Friday, June 12, 2009

Linked Data vs. Google Fusion Tables

Wouldn't it be cool if you had an idea for a collection of data and there was a way you could set up the database and then invite people to contribute data to the collection, visualize the collection, re-use the collection, and link it to other collections of data?

I think it's really cool, and its also the idea behind Linked Open Data, an initiative of the W3C's semantic web activity. The Linked Data people have amassed an impressive array of datasets available in the RDF xml format, and by using a foundation of URIs as global identifiers, they've enabled these datasets to be linked together. I've been reading a really good explanation of how to publish linked data. But you know what? I have never actually made any data collections available via linked open data. It seems cool, but I'm not sure I would ever be able to get anyone to help me build a data set using Linked Open Data. Linked Open Data seems designed for machines, and there seems to be very little infrastructure that could help me collaborate with other people with common interests in building data sets.

This morning, I set up an online database for twitter conference hashtags, using the data I collected for my last posting about conference hashtags. I used a "pre-alpha" service from Google Labs called "Google Fusion Tables". If you have a gmail account, you can view the table yourself, export the data, and visualize it in various ways. If you email me, I'll authorize you to add records yourself. It would be nice if I could make the table visible to people without gmail accounts, but I assume that's what they mean by "pre-alpha".

Pre-alpha is a good description. I found two bugs in a half hour of working with Google Fusion Tables, but I got e-mail from the developers acknowledging the problems within an hour of reporting the problems, so I wouldn't be surprising if the bugs get squashed very rapidly. (For example, some cells had problems getting edits saved.) From the Linked Open Data point of view, Fusion Tables is very disappointing, as it doesn't seem to be aware (from the outside) of semantic web technologies.

My experience has been that technology is never the real problem, and that building social practice around the technology is always the key to making a technology successful. The Fusion Tables team appears to have looked at the social practice aspect very carefully. Every row in the database, and every cell in every row can be annotated with a conversation and attached to an authorship. These features seem to me to be fundamental requirements for building a collaborative database, and they're annoyingly hard to do using so-called semantic technologies.

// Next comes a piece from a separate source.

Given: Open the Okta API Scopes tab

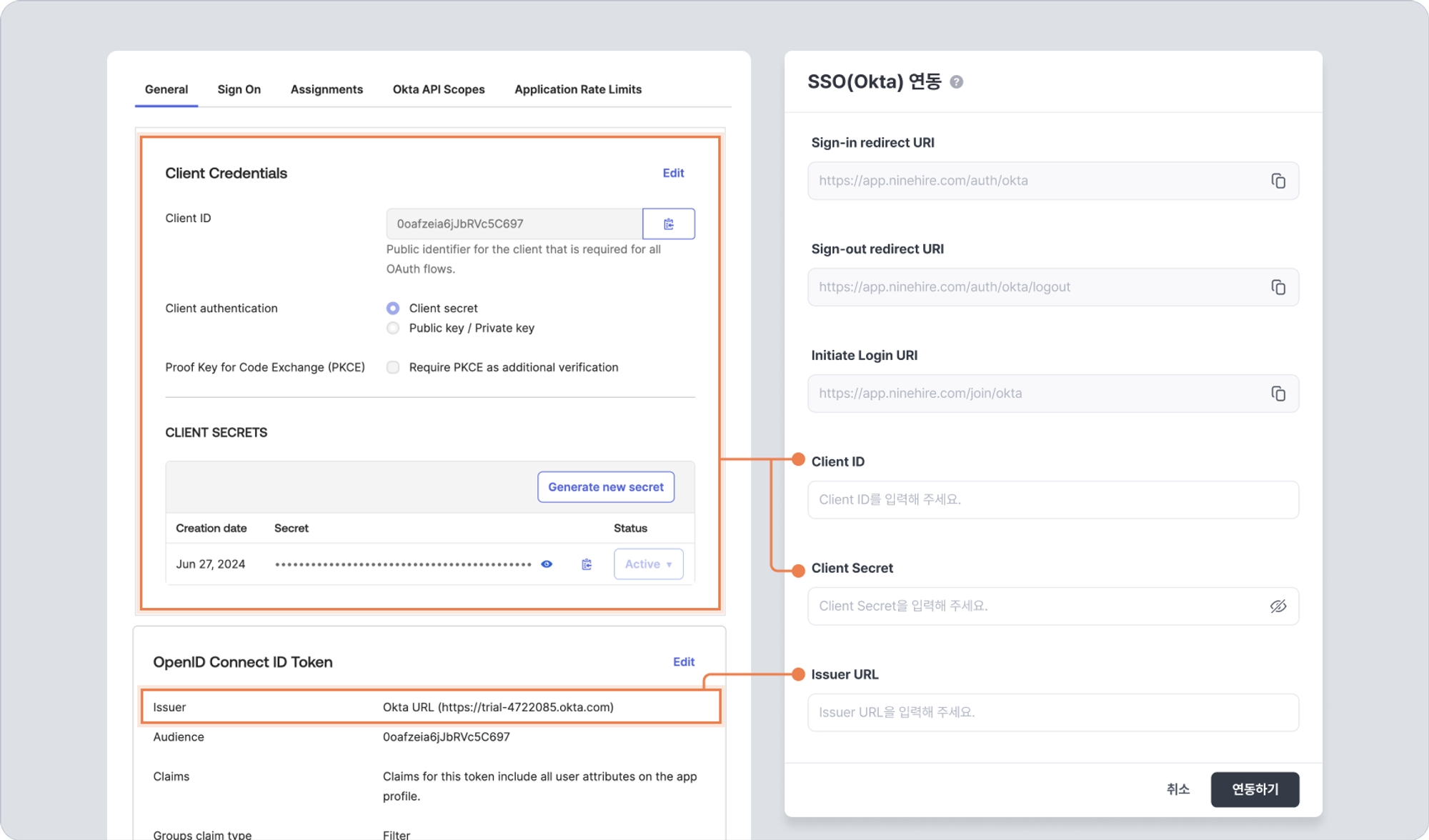Looking at the screenshot, I should 438,89.
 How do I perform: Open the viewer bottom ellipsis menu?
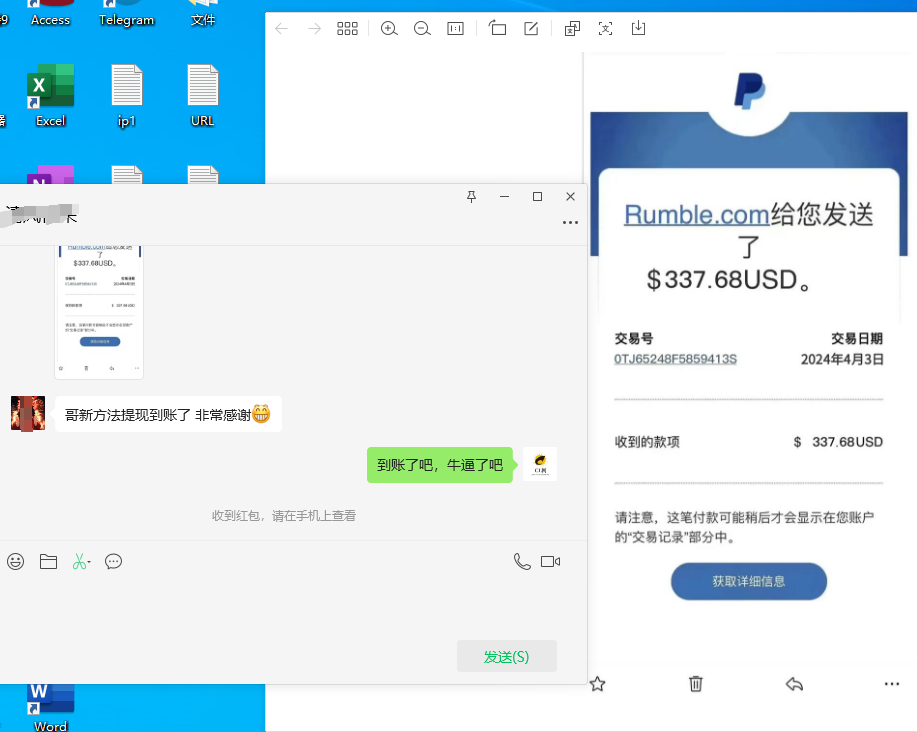tap(891, 684)
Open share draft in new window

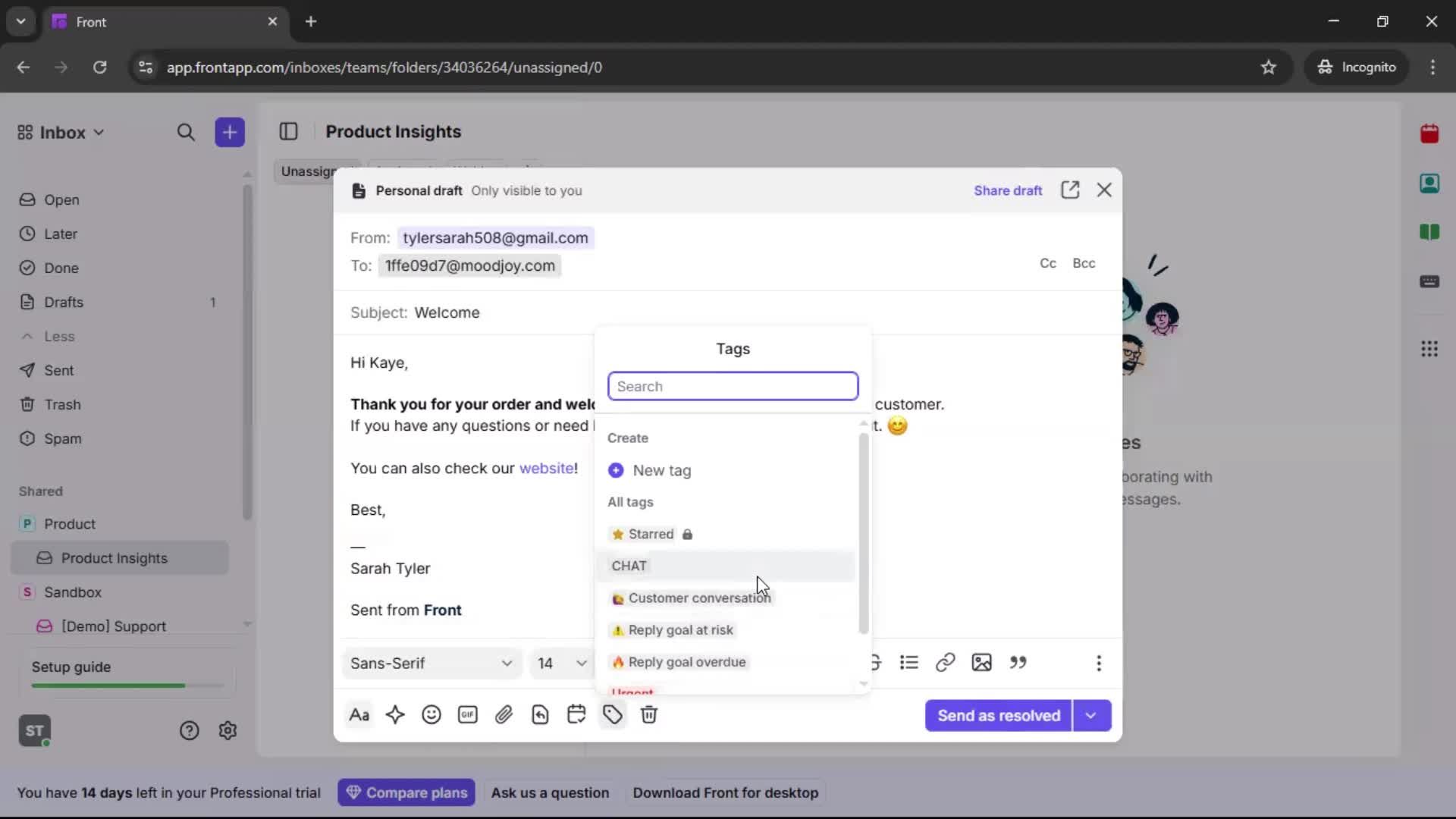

The visualizations available hint at some possibilities for Fusion Tables. For example, records can be visualized on a map using geographical location. It's easy to imagine how visualizations and data-typing could be the carrot that gets data set creators to adopt globally known predicates. An ISBN data type could trigger joins to book related data, for example. Or perhaps a zoology oriented dataset could be joined via genus and species to organism-oriented visualizations. Fusion Tables doesn't expose any URI identifiers, but it's hard to say what's going on inside it. In stark contrast, Linked Data sites tend to really hit you in the face with URI's, and it's really hard to explain to people why URI's belong in their databases.

A lot of the posts I've seen on Fusion Tables seem to miss its focus on collaboration, and the types of social practice that it might able to support. Just as Wikipedia has created a new social practice around encyclopedia development and maintenance, there is a possibility that Fusion Tables may be able to engender a new and powerful social practice around the collaborative maintenance of record-oriented databases. If that happens, companies in the database development business could find themselves going the way of Encyclopedia Britannica and World Book in the not so far-off future.


  1. The bugs I reported seem to be fixed. Bravo Google!

  2. Interesting stuff.

    #agile2009 is the tag for the Agile Alliance conference (, August 24th to 28th in Chicago.

  3. Eric,

    The LOD cloud is a collection of data sets where each data item is endowed with an HTTP URI. By implication this means that RDF/XML is but one of the many metadata description formats a user agent can request when de-referencing these URIs.

    I am desperately trying to kill the RDF/XML (one representation format) and RDF Model conflation issue :-)

    Re. Fusion Tables, once Google decides to derive and generate HTTP URIs from their Fusion Table GUIDs we will end up with another major contribution to the burgeoning LOD Cloud.

  4. Kingsley,

    Let's hope applications like Fusion tables develop in the direction of generating URIs for Linked Data. Is it too much to hope that MS Excel would add similar support?